In 2018, successful fundraising allowed for an indoor basketball gym to be built on premises. School wide renovations, including a remodeling of the synagogue featuring an intricate Torah ark followed.

== Academics ==
MAY employs a dual-curriculum in which the students spend half the day studying Jewish subjects, and the other half devoted to secular education. According to school-published statistics, 98% of MAY alumni take a gap year in Israel, followed by 95% who attend four-year college.
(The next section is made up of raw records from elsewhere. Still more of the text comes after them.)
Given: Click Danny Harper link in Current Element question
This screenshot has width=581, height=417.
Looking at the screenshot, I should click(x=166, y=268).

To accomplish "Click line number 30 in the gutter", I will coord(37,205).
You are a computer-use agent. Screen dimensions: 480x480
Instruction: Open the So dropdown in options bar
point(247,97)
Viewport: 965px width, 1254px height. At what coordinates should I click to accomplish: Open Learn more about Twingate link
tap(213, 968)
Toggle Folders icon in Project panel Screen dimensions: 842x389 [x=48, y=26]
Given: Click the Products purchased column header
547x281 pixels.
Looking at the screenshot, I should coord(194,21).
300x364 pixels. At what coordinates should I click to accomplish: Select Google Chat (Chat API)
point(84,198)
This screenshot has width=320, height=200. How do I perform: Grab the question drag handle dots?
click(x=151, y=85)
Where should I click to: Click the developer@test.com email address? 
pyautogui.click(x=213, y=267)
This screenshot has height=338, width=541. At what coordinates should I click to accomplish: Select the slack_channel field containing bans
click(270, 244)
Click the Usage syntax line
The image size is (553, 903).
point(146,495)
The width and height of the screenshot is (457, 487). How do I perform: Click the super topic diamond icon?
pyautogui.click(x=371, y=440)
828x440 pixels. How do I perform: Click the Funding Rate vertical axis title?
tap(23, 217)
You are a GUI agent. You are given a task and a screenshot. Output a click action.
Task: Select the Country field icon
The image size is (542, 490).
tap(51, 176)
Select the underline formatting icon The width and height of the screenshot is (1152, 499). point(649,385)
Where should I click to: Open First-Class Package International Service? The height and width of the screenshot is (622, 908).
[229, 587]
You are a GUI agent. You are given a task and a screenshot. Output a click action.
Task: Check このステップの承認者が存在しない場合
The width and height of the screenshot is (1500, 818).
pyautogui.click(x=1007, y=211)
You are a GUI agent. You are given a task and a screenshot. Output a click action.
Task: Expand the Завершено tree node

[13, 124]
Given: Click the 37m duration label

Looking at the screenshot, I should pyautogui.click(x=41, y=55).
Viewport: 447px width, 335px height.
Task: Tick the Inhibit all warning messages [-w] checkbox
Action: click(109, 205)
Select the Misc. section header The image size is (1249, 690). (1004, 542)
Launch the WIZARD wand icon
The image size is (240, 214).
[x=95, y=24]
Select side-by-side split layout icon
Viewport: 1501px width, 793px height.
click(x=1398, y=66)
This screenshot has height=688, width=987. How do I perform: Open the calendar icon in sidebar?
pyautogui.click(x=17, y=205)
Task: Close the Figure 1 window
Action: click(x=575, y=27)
MAY students perform high on New York State Regents Examinations; MAY students averaged 6 points higher on the NYS Physics Regent Exam than public schools.

== Charitable works ==
In 2014, the MAY student government donated a rescue boat to the Lawrence-Cedarhurst Fire Department. Then-mayor Andrew J. Parise praised the donation as one that will "Always be remembered with pride."

The school holds blood drives annually.

== Athletics ==
MAY supports separate varsity and junior-varsity teams for basketball, softball and flag-football. The basketball and football teams are part of the "Yeshiva League;" the softball team is part of the Metropolitan Yeshiva High School Athletic League).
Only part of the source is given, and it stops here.